Data items:
━━━━
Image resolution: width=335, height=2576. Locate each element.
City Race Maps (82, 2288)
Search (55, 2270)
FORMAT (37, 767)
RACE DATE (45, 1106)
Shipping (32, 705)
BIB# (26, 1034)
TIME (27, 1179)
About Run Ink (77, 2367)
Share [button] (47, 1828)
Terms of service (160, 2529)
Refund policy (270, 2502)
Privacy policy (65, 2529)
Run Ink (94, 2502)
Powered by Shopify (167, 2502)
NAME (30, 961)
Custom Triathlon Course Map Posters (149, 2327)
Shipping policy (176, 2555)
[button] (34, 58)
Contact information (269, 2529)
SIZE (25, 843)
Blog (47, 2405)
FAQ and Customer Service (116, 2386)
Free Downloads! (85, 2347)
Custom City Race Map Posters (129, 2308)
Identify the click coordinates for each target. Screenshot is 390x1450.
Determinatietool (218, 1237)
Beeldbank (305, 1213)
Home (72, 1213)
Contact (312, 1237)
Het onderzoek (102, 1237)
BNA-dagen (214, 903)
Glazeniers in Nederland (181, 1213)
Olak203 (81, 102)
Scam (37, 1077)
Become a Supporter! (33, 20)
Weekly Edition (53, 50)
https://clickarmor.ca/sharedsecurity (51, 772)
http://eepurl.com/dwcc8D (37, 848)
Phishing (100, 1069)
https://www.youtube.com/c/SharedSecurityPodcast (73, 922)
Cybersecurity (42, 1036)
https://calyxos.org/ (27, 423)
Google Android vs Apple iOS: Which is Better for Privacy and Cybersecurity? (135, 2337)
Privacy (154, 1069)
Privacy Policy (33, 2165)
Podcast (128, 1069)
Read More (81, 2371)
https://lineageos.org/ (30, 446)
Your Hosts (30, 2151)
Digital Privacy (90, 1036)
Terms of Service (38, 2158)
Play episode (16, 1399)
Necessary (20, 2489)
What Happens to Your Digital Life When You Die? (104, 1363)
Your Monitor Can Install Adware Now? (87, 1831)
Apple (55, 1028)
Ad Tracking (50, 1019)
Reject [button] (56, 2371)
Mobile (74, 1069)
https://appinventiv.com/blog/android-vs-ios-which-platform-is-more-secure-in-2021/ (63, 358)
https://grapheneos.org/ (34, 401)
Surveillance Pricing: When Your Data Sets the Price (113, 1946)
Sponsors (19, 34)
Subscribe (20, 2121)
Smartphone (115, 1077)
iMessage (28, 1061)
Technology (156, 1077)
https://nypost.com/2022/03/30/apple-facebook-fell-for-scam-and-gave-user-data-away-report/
━━━━
About this task ▸
Quote only the stretch of lines that starts the data above and ends with the line containing "Scam (37, 1077)", both included.

Written solution ▸
Image resolution: width=335, height=2576. Locate each element.
City Race Maps (82, 2288)
Search (55, 2270)
FORMAT (37, 767)
RACE DATE (45, 1106)
Shipping (32, 705)
BIB# (26, 1034)
TIME (27, 1179)
About Run Ink (77, 2367)
Share [button] (47, 1828)
Terms of service (160, 2529)
Refund policy (270, 2502)
Privacy policy (65, 2529)
Run Ink (94, 2502)
Powered by Shopify (167, 2502)
NAME (30, 961)
Custom Triathlon Course Map Posters (149, 2327)
Shipping policy (176, 2555)
[button] (34, 58)
Contact information (269, 2529)
SIZE (25, 843)
Blog (47, 2405)
FAQ and Customer Service (116, 2386)
Free Downloads! (85, 2347)
Custom City Race Map Posters (129, 2308)
Identify the click coordinates for each target. Screenshot is 390x1450.
Determinatietool (218, 1237)
Beeldbank (305, 1213)
Home (72, 1213)
Contact (312, 1237)
Het onderzoek (102, 1237)
BNA-dagen (214, 903)
Glazeniers in Nederland (181, 1213)
Olak203 (81, 102)
Scam (37, 1077)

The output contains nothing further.